From space, the planet is blue.
From space, the planet is the territory
not of humans, but of the whale.

7″ x 5″ (7″ x 20″ open) quadfold/quadriptych greeting card/artist’s book, laser printed on Cougar 100 lb cover (FSC Certified). Side A features reproductions of four hand made collages celebrating whales, side B includes excerpts from Whale Nation, by Heathcote Williams. Signed and numbered limited edition of 33.

$20 via Etsy

Typically, my aim as a collagist is to compose entertaining surrealistic single-frame dramas. Whaoila! is not that. These four collages are the result of a self-imposed challenge to create a suite of visually connected collages with abstract shapes and color, connected to each other with continuous lines of common elements. Each lacking a focal point, they became backgrounds for whales carefully cut out for some unknown purpose six months earlier while on a motorcycling adventure with Team Zissou.

Often collages are reproduced as prints or greeting cards to generate some measly income to support the creative enterprise. (Hardly works.) When it came time to think about publishing greeting cards with these images, printing four individual cards of such similarity felt like a bad investment.

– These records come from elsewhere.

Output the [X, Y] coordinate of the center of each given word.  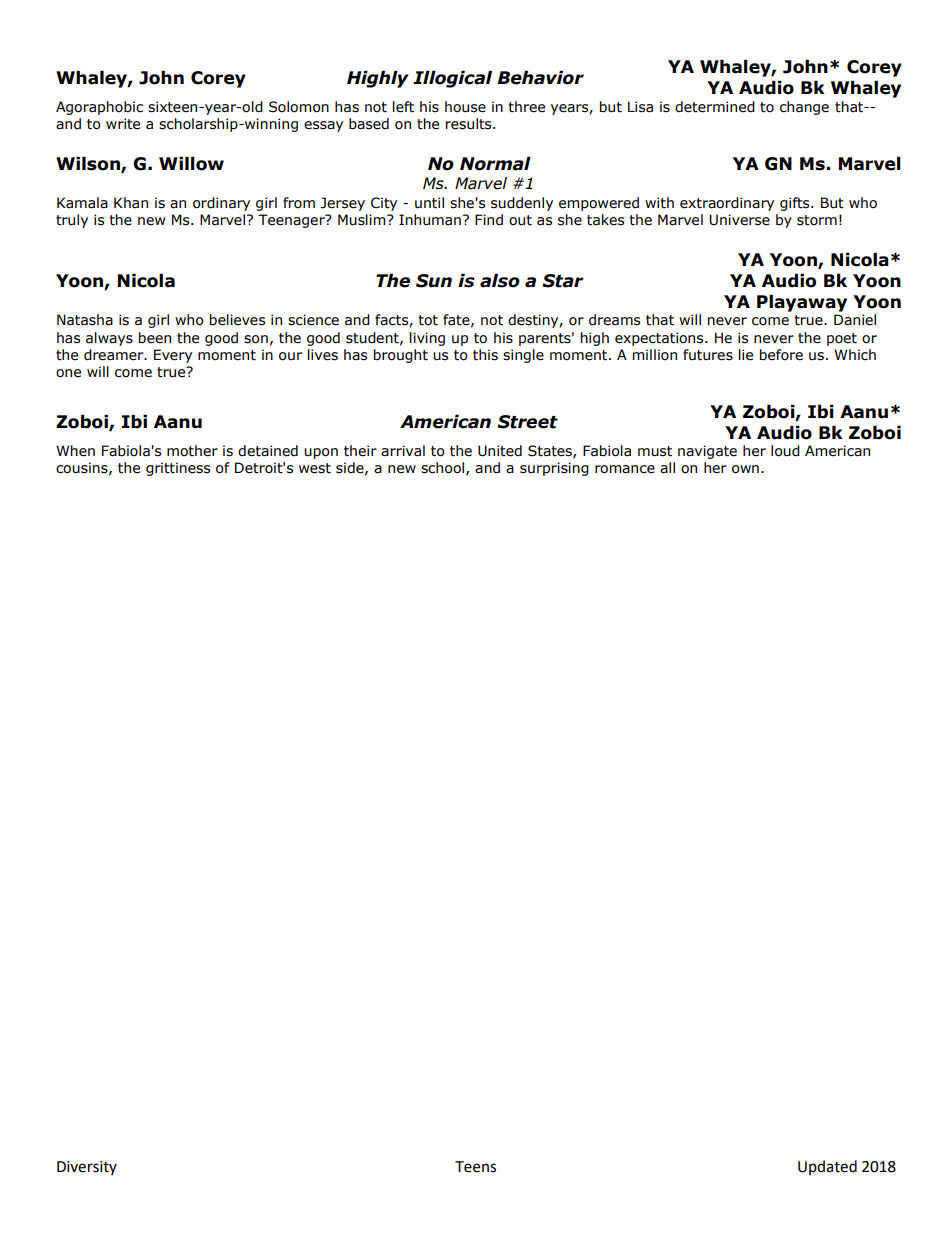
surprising [554, 469]
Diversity [87, 1168]
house [465, 107]
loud [785, 451]
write [123, 124]
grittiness [178, 469]
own [745, 469]
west [315, 468]
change [804, 108]
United [500, 451]
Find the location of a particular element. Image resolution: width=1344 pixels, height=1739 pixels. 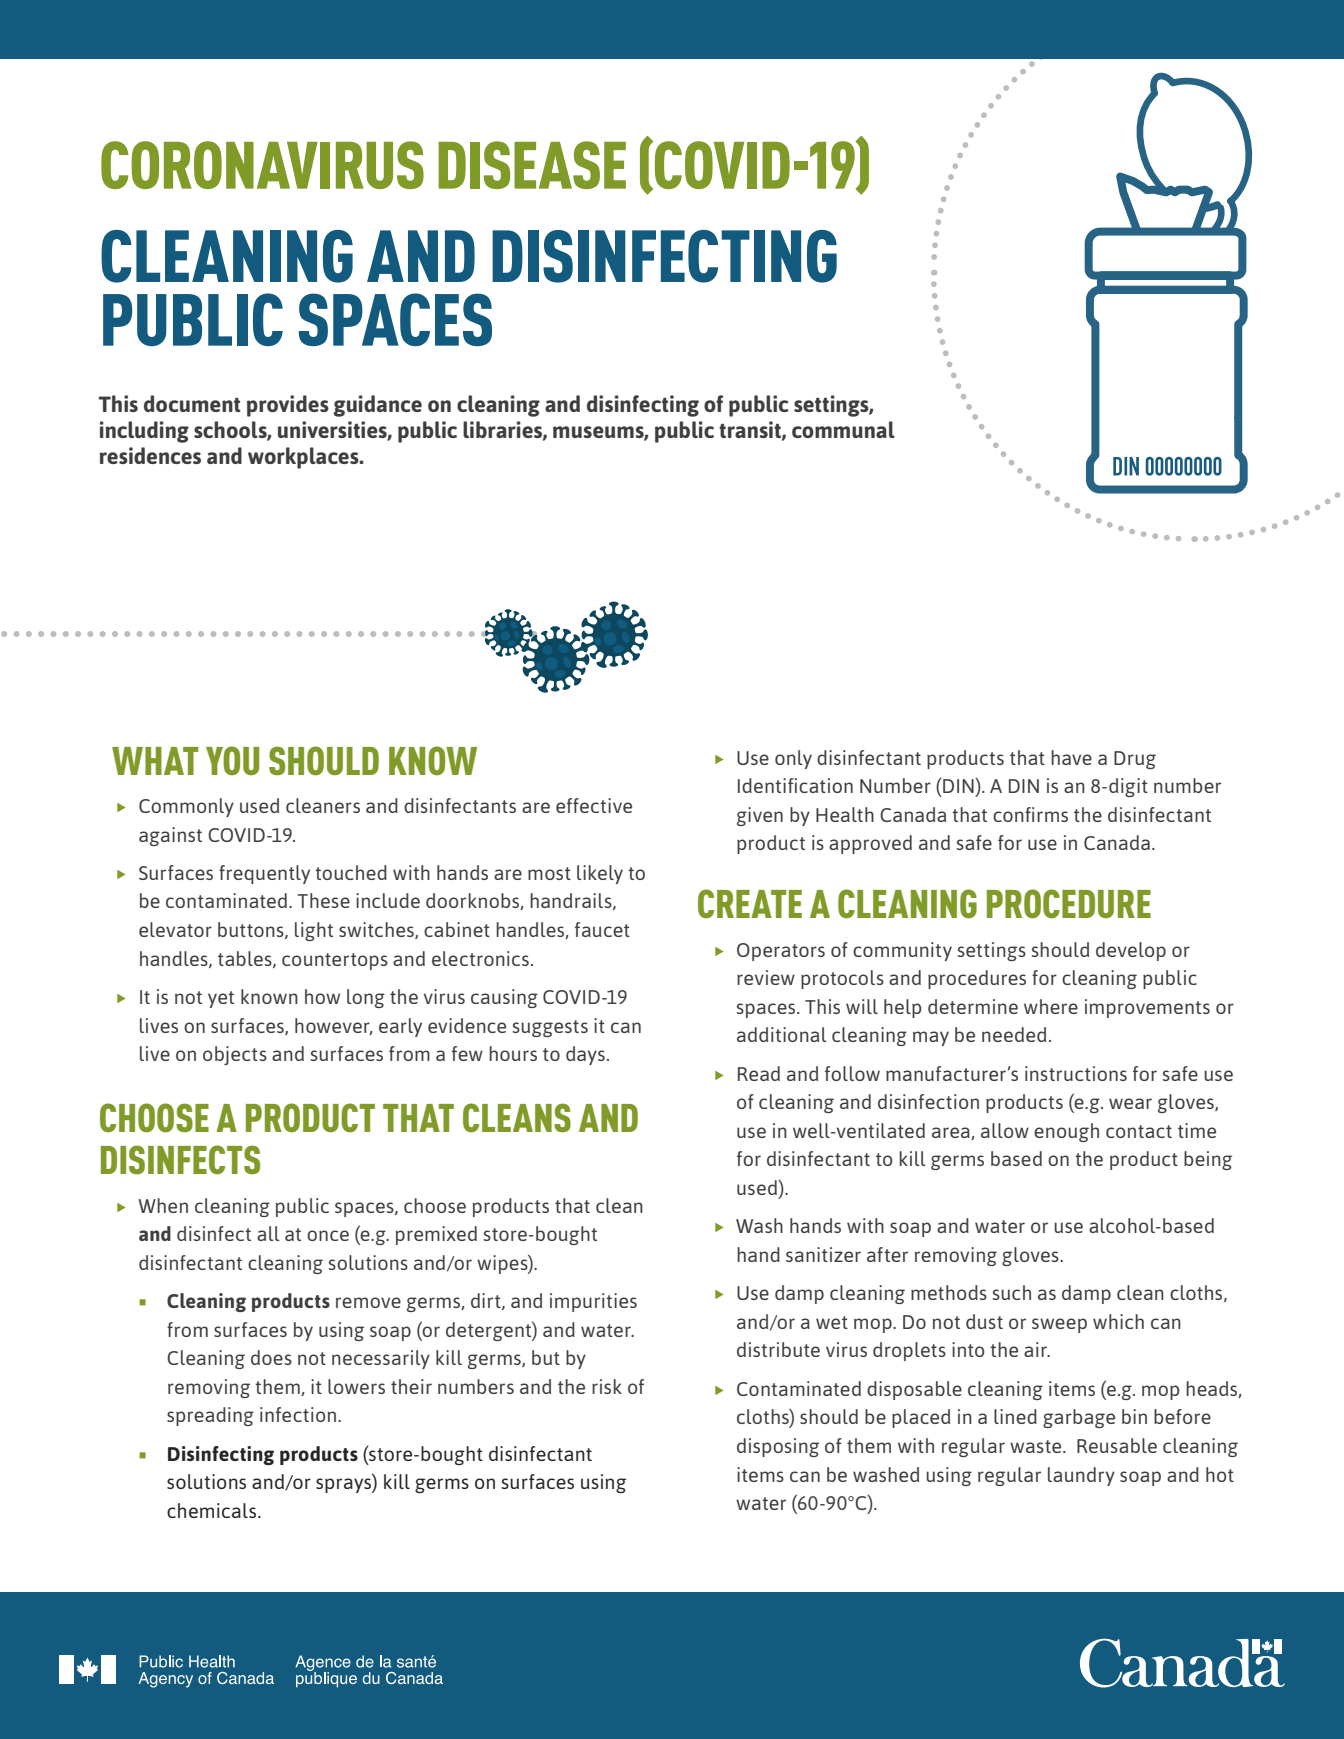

Because they were created together, as one piece, the littlest amount of thought resolved that they should be presented to whatever audience they reach as the quadriptych that they are. Printing four images created a lot of blank panels, and generated thoughts that tied multi-panel greeting cards to accordion-folded artist’s books. This led to the search for an appropriate text to complement the collages. Previously unknown to me, Heathcote Williams wrote and epic poem titled Whale Nation, published in 1988, which felt like a very good fit.

This new way of presenting my collages to their audience ties together, for the first time, the semi-futile commercial art business of publishing greeting cards with the fine art practice of creating artist’s books, as this new publication is not only a card, but also an accordion-fold book, and is catalogued as such in the growing inventory of things created for which there is slight demand.